Zadanie: Zamień na tabelę Markdown wszystkie linie materiału od linii zawierającej "Task: Select the heading DIMENSIONI LAVABO" aż do linii zawierającej "tap(628, 152)", łącznie z nimi, pomijając puste linie; kolumny nazwij "Nr" i "Tekst". W odpowiedzi nie umieszczaj obrazów.

Surowy materiał:
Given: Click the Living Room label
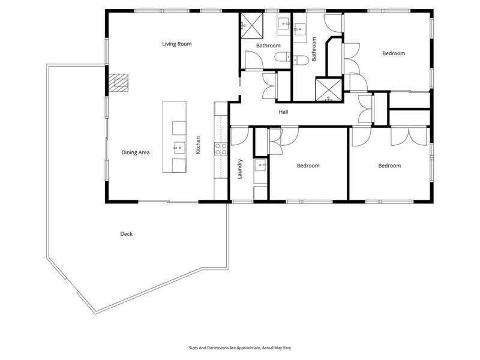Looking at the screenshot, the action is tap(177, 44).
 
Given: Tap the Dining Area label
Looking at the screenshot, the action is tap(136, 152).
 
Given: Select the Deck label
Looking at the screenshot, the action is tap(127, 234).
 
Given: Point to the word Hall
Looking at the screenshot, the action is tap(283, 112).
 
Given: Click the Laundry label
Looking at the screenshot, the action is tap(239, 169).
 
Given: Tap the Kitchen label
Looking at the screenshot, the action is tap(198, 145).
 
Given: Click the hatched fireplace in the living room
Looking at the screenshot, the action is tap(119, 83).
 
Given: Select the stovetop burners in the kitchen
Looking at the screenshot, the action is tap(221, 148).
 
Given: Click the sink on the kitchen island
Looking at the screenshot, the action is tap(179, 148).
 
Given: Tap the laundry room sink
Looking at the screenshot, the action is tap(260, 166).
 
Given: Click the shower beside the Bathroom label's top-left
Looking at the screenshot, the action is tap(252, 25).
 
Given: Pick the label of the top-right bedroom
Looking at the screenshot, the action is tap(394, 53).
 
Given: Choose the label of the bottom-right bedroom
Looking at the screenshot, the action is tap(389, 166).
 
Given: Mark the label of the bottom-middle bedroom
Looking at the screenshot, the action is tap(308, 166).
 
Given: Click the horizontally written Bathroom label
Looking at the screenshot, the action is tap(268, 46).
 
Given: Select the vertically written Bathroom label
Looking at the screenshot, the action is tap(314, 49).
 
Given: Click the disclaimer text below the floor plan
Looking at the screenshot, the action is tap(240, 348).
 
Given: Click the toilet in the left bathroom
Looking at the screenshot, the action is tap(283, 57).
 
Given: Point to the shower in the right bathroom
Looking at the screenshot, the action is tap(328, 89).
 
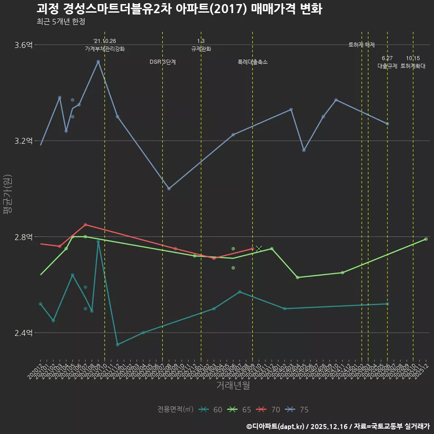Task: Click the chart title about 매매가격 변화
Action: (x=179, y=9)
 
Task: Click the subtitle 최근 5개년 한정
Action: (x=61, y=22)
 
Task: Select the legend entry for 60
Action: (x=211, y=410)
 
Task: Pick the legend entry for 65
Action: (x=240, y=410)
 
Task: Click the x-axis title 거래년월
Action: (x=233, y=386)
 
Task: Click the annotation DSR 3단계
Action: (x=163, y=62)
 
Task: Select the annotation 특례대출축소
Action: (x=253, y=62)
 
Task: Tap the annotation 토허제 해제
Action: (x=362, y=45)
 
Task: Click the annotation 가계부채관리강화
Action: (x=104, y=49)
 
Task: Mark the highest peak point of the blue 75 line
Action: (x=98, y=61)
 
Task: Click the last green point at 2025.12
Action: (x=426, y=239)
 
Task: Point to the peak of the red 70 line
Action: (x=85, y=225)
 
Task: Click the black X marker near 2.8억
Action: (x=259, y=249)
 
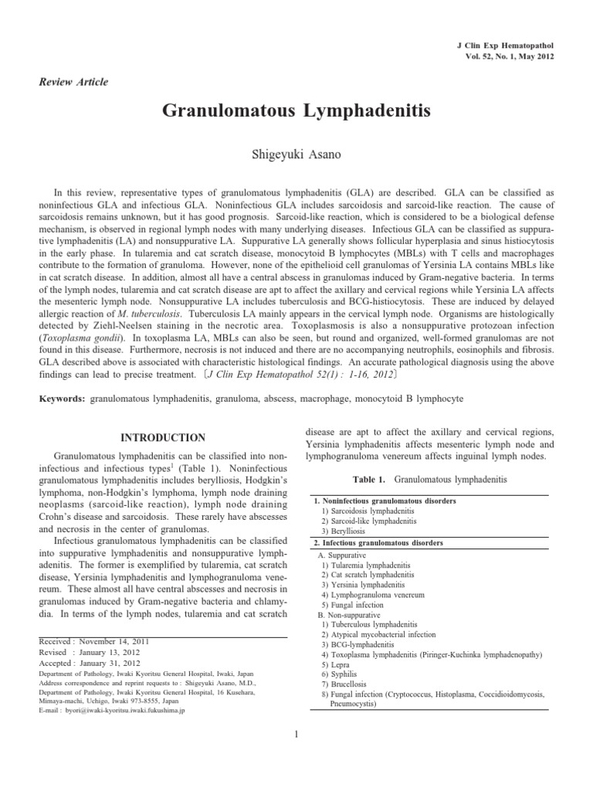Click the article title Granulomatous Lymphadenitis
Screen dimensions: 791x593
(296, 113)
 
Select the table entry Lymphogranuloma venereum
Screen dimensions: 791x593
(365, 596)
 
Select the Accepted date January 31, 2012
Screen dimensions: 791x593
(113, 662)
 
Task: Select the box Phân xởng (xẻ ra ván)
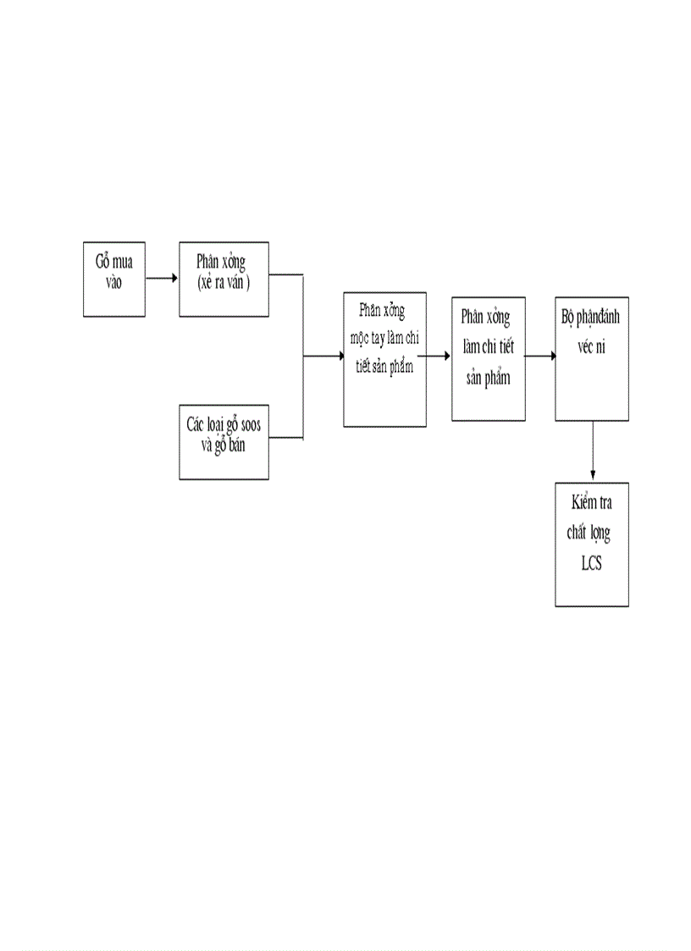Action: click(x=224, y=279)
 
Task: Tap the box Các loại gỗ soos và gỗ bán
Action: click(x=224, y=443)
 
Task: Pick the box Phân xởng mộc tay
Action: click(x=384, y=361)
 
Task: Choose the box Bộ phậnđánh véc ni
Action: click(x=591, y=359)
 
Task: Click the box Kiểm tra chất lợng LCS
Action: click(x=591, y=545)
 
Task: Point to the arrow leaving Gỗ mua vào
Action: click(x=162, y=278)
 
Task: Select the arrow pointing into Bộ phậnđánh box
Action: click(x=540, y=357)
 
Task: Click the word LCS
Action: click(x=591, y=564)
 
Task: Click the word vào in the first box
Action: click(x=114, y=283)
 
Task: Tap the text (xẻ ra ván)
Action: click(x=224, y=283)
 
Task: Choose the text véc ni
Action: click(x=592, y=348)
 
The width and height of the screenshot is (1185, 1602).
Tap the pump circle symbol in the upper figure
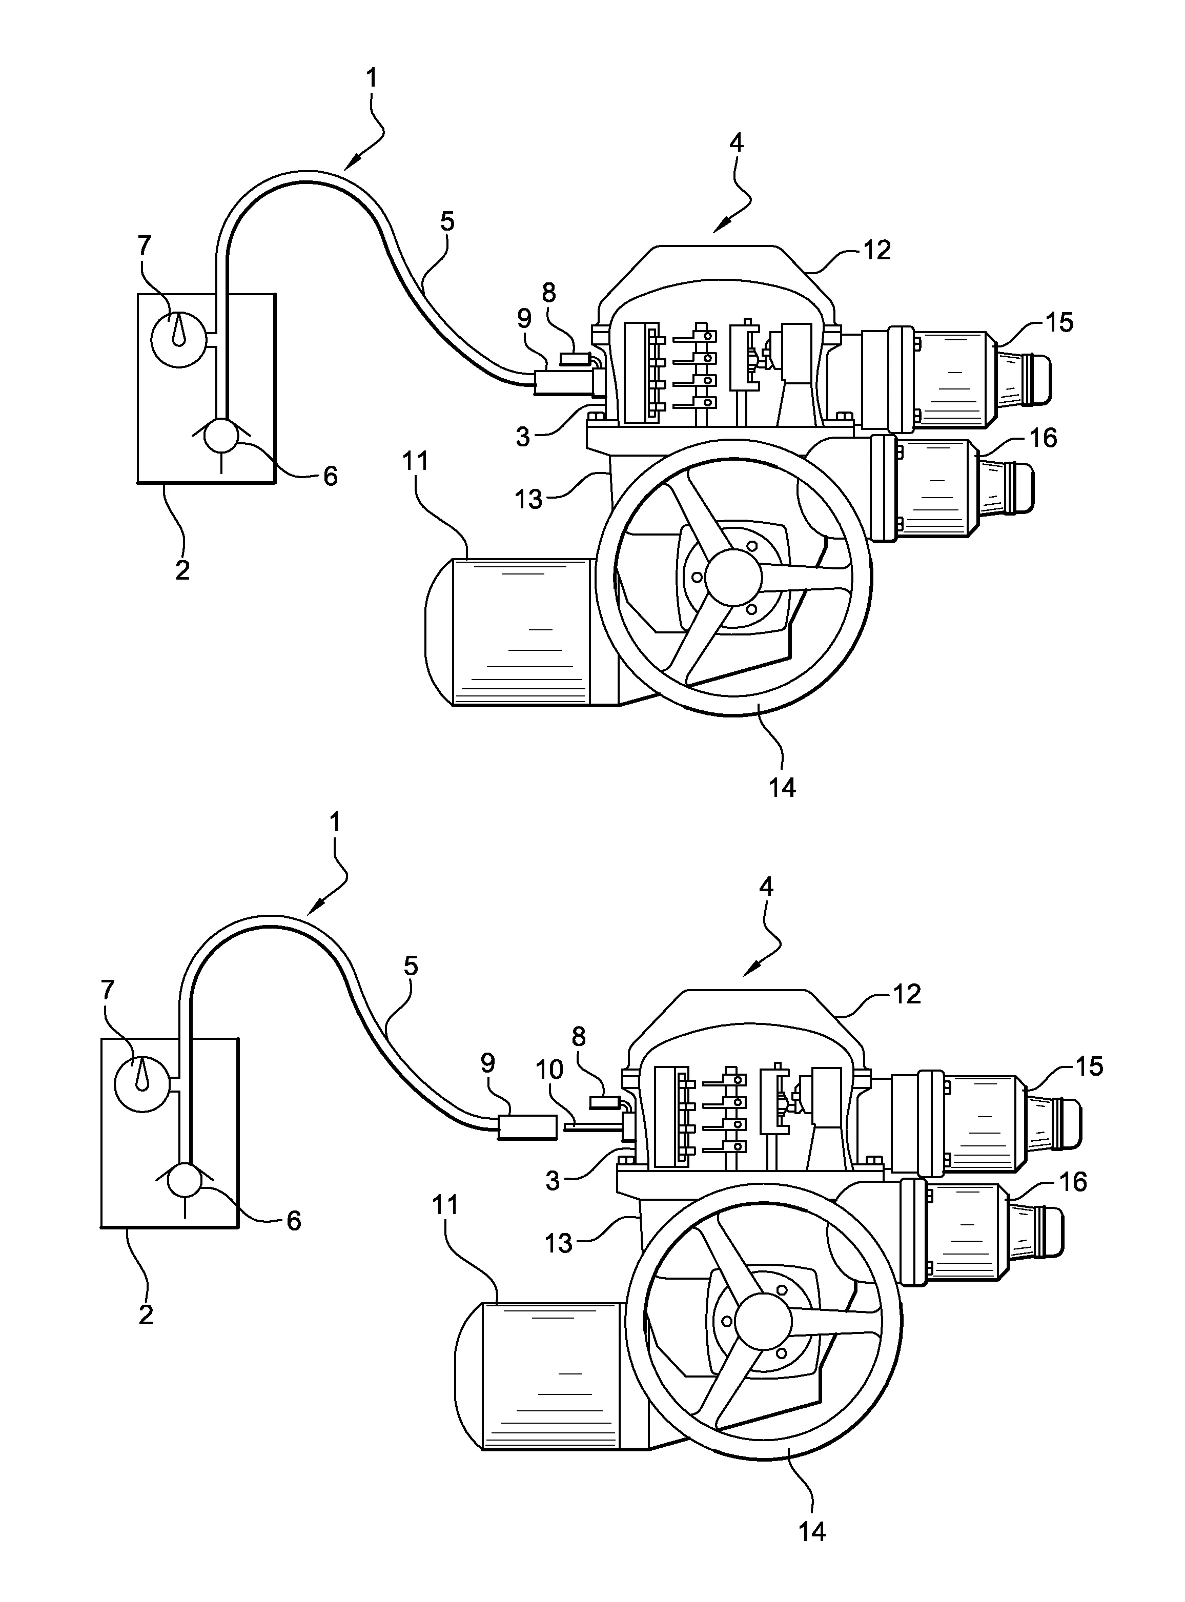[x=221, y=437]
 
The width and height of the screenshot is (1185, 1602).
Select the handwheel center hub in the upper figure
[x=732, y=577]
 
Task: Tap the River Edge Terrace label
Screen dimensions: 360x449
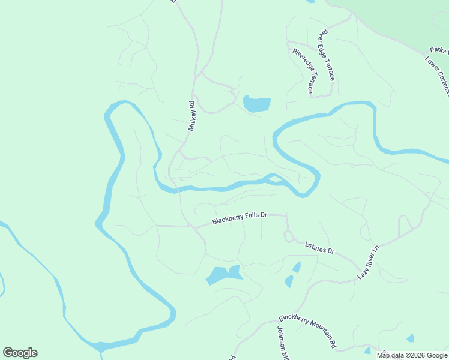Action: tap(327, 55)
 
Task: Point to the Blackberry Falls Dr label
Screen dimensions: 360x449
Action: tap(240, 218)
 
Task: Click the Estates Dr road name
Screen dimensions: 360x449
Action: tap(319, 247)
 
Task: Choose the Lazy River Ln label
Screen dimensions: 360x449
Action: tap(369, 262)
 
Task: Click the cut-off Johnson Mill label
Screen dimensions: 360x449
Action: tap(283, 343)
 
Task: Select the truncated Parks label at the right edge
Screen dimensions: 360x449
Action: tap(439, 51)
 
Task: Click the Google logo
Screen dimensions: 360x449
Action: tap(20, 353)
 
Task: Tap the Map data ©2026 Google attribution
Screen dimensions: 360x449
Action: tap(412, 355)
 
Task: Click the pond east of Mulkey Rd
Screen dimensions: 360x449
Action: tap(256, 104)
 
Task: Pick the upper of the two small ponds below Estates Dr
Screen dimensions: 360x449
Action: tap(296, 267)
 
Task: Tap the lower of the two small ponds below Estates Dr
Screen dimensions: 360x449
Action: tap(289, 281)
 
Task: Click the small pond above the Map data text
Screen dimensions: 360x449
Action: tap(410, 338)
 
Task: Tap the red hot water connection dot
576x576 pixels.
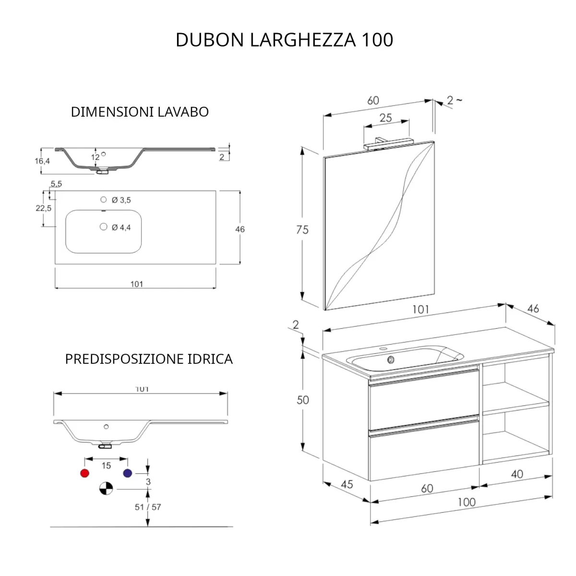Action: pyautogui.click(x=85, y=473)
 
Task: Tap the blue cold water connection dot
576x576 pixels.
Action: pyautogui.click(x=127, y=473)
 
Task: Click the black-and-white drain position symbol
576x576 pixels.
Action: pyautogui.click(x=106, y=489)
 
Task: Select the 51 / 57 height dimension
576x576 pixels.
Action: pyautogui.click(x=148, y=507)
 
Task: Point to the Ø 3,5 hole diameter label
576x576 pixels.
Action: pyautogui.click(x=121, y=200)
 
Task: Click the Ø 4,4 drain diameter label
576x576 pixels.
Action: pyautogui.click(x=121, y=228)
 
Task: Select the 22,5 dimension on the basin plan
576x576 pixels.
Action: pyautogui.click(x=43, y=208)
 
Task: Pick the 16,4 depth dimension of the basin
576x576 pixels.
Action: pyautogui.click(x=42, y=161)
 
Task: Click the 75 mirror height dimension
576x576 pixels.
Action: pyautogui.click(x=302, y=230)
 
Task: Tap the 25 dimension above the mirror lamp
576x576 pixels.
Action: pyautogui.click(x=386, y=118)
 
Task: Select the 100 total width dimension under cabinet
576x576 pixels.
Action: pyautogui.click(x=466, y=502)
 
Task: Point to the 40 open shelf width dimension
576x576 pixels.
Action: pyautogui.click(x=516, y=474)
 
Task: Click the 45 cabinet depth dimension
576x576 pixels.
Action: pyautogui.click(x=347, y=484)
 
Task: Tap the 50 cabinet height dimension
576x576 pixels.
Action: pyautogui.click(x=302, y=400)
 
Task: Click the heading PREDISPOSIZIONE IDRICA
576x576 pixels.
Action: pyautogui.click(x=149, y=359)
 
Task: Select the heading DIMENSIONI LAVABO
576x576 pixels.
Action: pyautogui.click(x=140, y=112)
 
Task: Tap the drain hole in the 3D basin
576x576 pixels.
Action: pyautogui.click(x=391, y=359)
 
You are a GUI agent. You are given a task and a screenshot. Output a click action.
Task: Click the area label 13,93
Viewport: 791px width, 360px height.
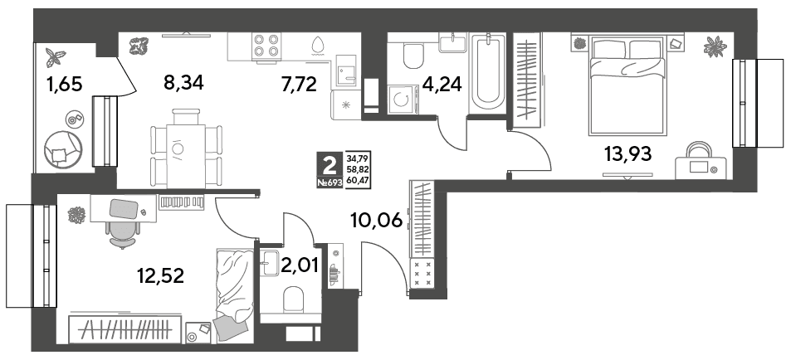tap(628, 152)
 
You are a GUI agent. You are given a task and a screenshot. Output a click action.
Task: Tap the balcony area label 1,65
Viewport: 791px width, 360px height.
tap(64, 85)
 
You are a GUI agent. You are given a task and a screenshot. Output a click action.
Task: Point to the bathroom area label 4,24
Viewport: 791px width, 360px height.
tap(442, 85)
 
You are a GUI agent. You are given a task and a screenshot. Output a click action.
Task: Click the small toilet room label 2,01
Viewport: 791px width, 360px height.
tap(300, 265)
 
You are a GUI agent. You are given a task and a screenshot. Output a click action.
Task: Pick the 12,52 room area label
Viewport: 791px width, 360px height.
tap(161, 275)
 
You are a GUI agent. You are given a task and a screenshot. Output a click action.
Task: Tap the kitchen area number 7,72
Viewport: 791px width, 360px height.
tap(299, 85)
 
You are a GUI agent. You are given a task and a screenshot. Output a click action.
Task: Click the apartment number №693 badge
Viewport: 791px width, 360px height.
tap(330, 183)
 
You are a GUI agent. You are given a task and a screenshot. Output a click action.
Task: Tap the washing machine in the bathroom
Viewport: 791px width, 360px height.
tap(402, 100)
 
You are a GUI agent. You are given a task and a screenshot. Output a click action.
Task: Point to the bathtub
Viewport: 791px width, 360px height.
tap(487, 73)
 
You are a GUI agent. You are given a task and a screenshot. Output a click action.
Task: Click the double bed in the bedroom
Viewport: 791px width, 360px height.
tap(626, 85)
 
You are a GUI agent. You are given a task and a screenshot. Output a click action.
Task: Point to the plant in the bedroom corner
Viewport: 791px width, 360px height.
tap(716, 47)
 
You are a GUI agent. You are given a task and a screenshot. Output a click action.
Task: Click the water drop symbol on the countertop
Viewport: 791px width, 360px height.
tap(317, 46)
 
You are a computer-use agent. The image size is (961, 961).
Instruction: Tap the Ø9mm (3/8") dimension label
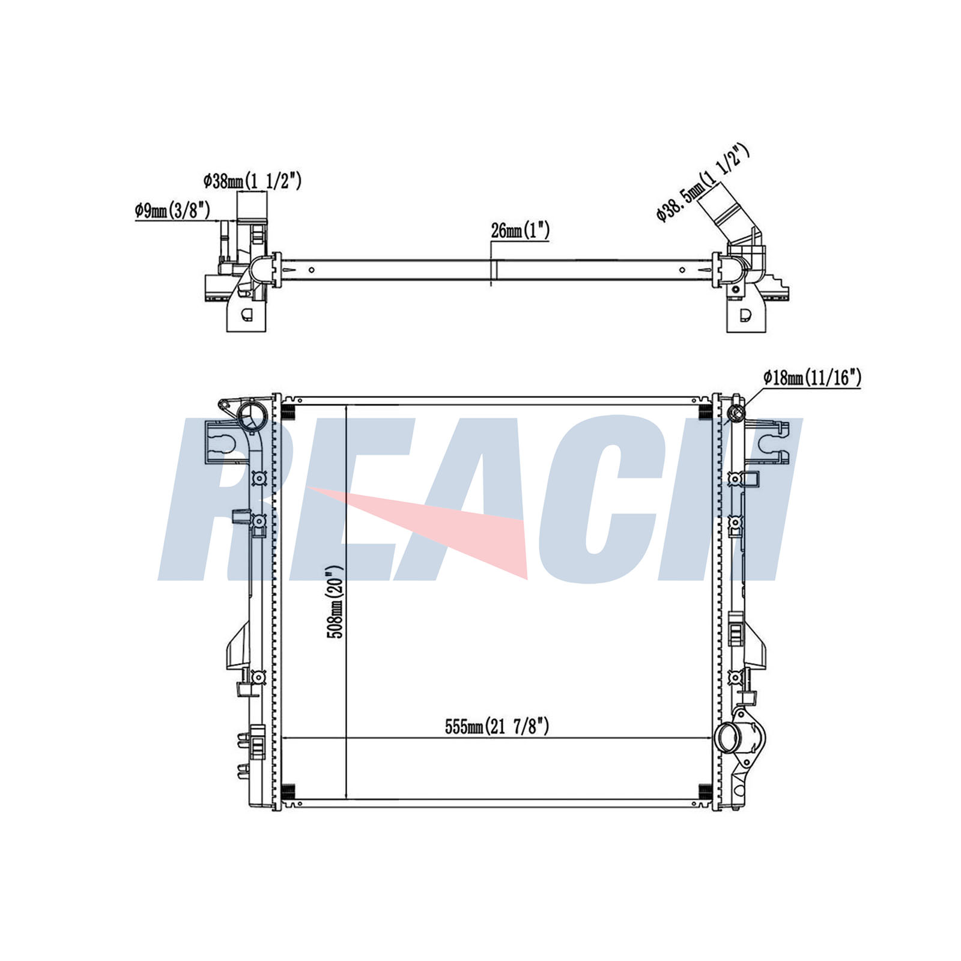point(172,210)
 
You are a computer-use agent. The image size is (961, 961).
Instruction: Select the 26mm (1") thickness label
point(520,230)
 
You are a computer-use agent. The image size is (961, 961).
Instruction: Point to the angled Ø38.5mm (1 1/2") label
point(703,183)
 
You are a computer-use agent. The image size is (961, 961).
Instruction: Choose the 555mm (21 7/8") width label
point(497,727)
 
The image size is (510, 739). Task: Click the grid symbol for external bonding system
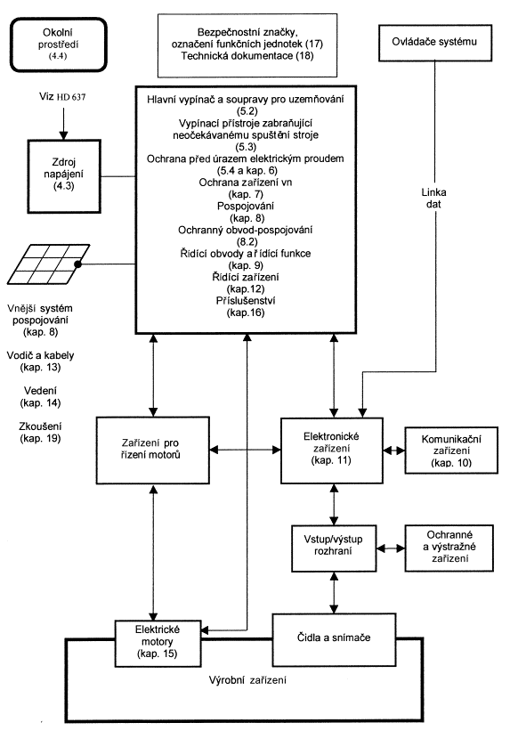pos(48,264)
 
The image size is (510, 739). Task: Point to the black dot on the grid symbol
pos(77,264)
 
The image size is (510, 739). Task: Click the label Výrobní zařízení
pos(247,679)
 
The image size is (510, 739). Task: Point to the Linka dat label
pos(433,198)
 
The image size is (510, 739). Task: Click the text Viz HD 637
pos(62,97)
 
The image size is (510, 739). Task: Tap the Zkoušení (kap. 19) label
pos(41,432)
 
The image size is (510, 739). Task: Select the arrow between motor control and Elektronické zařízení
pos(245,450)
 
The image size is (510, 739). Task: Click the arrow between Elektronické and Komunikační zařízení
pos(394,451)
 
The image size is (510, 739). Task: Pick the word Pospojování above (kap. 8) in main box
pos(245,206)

Pełna odpowiedź:
| Nr | Tekst |
|---|---|
| 1 | Task: Select the heading DIMENSIONI LAVABO |
| 2 | 576x576 pixels. |
| 3 | Action: pyautogui.click(x=140, y=112) |
| 4 | Task: Tap the drain hole in the 3D basin |
| 5 | 576x576 pixels. |
| 6 | Action: pyautogui.click(x=391, y=359) |
| 7 | You are a GUI agent. You are given a task and a screenshot. Output a click action. |
| 8 | Task: Click the area label 13,93 |
| 9 | Viewport: 791px width, 360px height. |
| 10 | tap(628, 152) |